Texto proporcionado:
┄┄┄┄┄┄┄┄┄┄┄┄┄┄┄┄┄┄┄┄
¿Tienes vida eterna?

Domingo 21 de noviembre de 2021

Texto base: Juan 17:2-3.

En la mitología griega se cuenta la historia de Titono, un hombre que tenía una belleza deslumbrante, lo que provocó que la diosa Eos se enamorara de él. Esta diosa pidió a Zeus, que era el padre de los dioses, que le concediera vida eterna a su amado Titono, pero se olvidó de pedir al mismo tiempo la eterna juventud para él. El mito cuenta que Titono siguió viviendo, pero cada vez más viejo y decadente, hasta que fue encerrado por la diosa Eos, pero su voz seguía escuchándose sin un fin.

La vida eterna es un interés humano tan antiguo como nuestra existencia en la tierra. Muchas religiones engañosas y falsos maestros han hablado sobre la vida eterna. En una versión más mundana de este anhelo de vivir para siempre, otros han hecho libros y películas sobre el secreto de la eterna juventud. Pero Cristo, la Palabra de Dios hecha hombre, es quien nos dice verdaderamente en qué consiste. Por lo mismo, debemos poner toda atención a Sus palabras, pues este pasaje nos dice una verdad clave sobre nuestro destino eterno.
┄┄┄┄┄┄┄┄┄┄┄┄┄┄┄┄┄┄┄┄
Registros extraídos:

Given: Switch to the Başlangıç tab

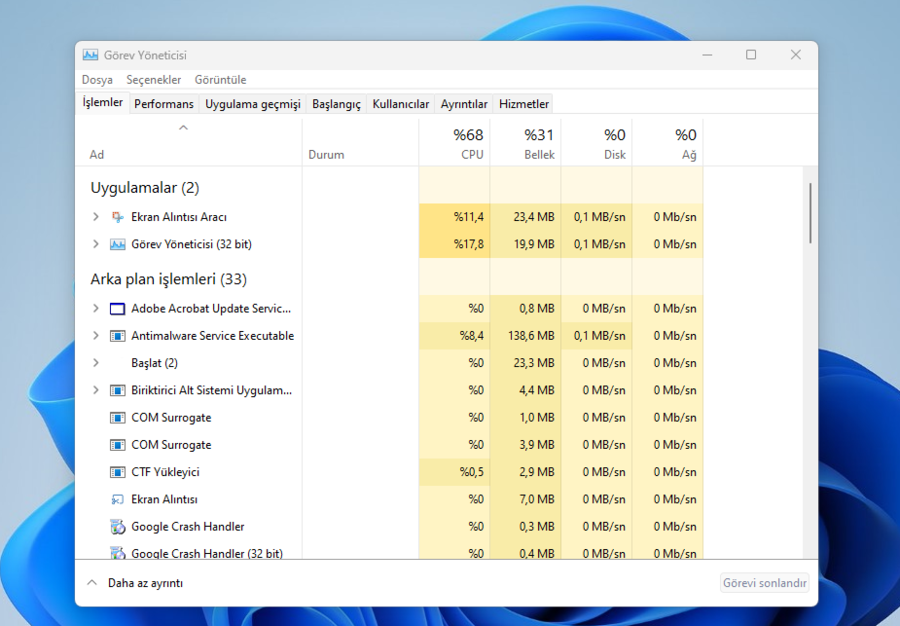Looking at the screenshot, I should pos(336,104).
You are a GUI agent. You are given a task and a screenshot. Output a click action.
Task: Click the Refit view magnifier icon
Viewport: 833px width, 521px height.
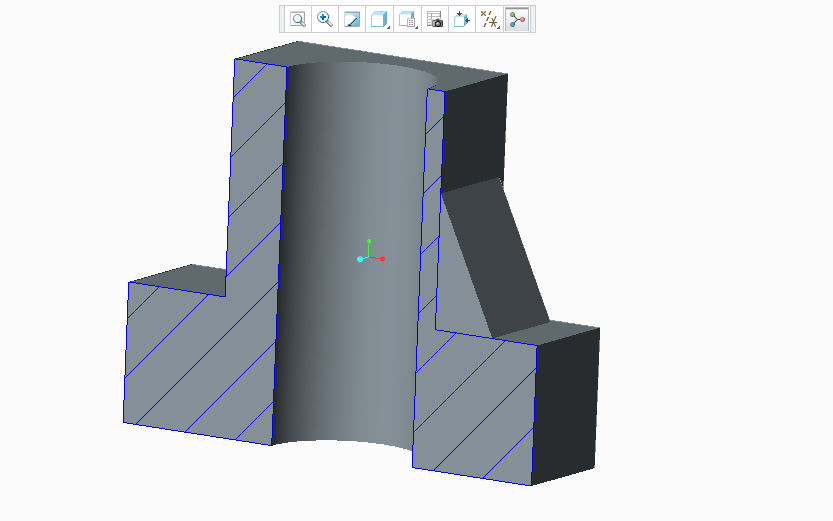298,19
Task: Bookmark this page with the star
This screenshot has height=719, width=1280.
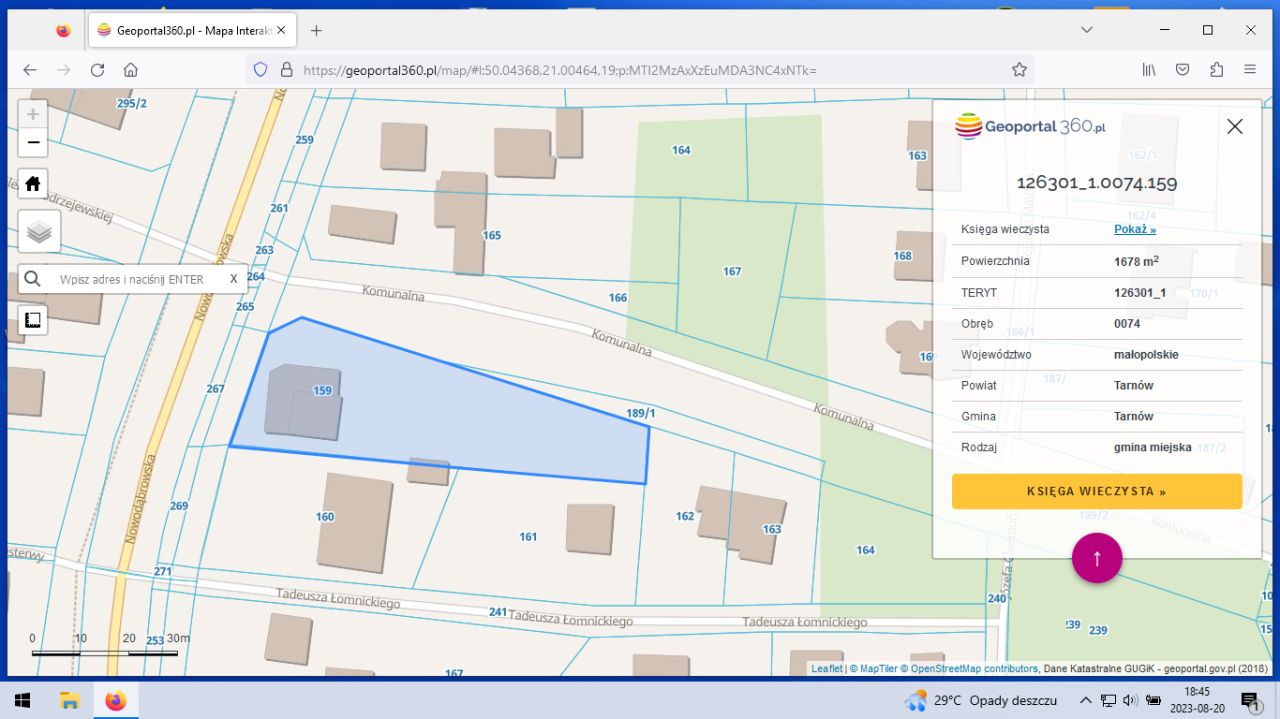Action: [x=1019, y=70]
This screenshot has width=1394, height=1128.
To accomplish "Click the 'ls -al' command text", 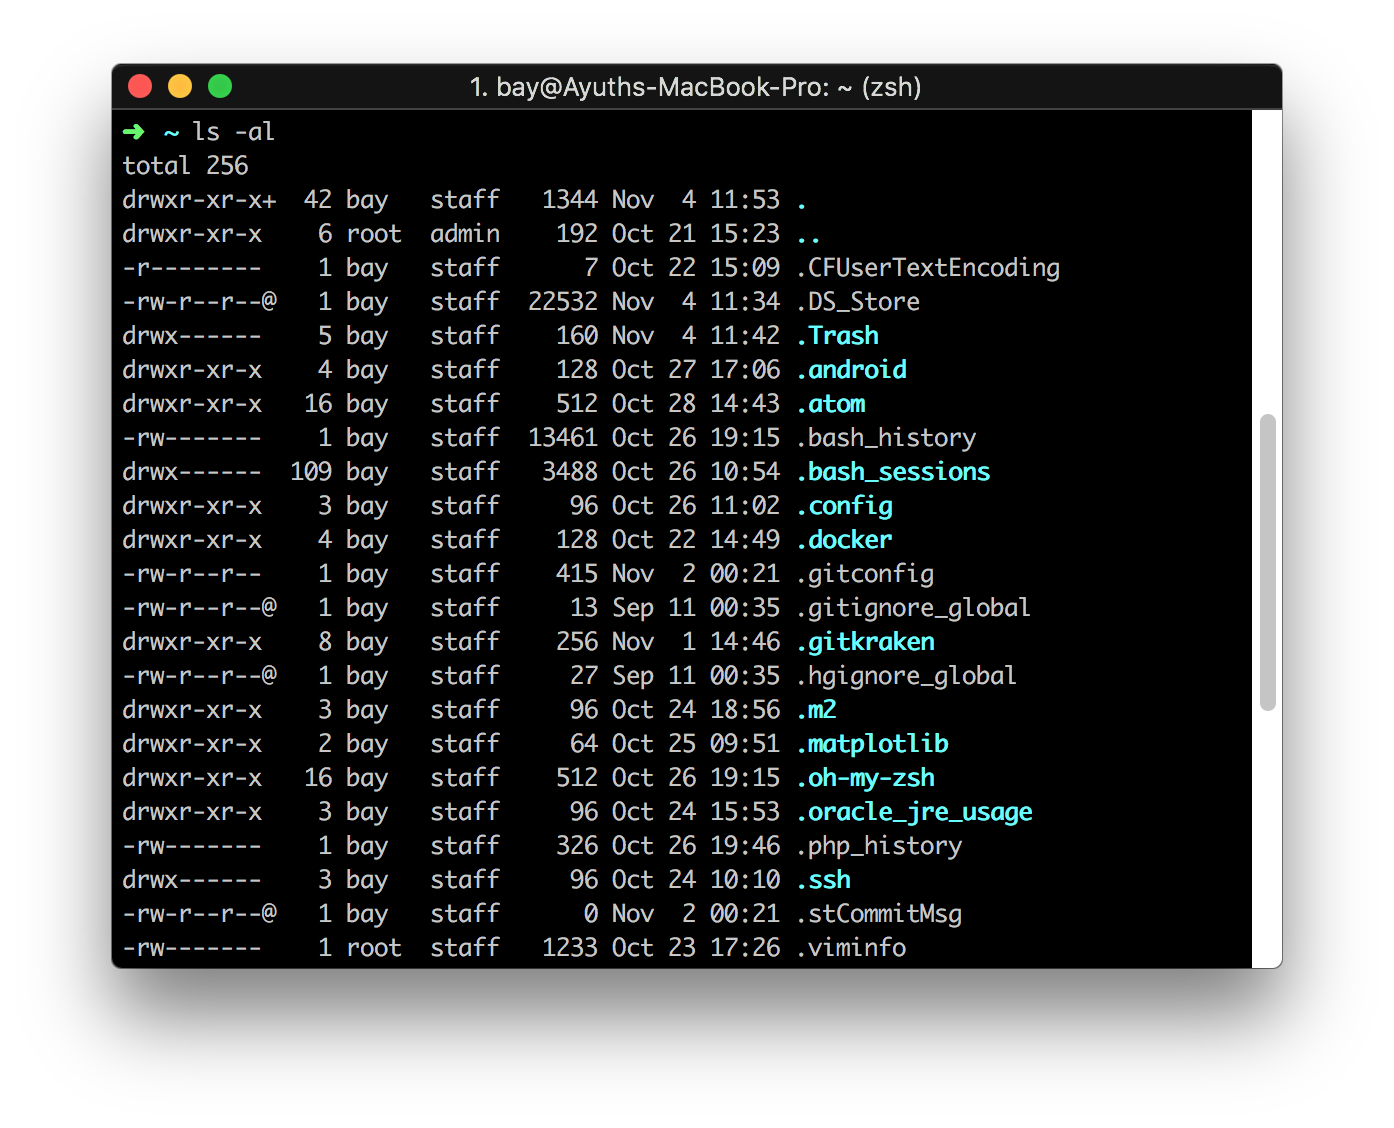I will coord(233,132).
┄┄┄┄┄┄┄┄┄┄┄┄┄┄┄┄┄┄┄┄
Ejercicio propuesto A: Resume en dos oraciones el texto sobre la vida eterna.
Ejercicio propuesto B: ¿Qué olvidó pedir la diosa Eos a Zeus para Titono, según el texto sobre la vida eterna?

Salida esperada A: El texto relata el mito griego de Titono: la diosa Eos pidió a Zeus que le concediera vida eterna, pero olvidó pedir también la eterna juventud, de modo que Titono siguió viviendo cada vez más viejo y decadente. Después afirma que la vida eterna es un interés humano tan antiguo como nuestra existencia, del que han hablado religiones engañosas y falsos maestros, pero que es Cristo quien dice verdaderamente en qué consiste, por lo que debemos poner toda atención a Sus palabras.

Salida esperada B: La eterna juventud.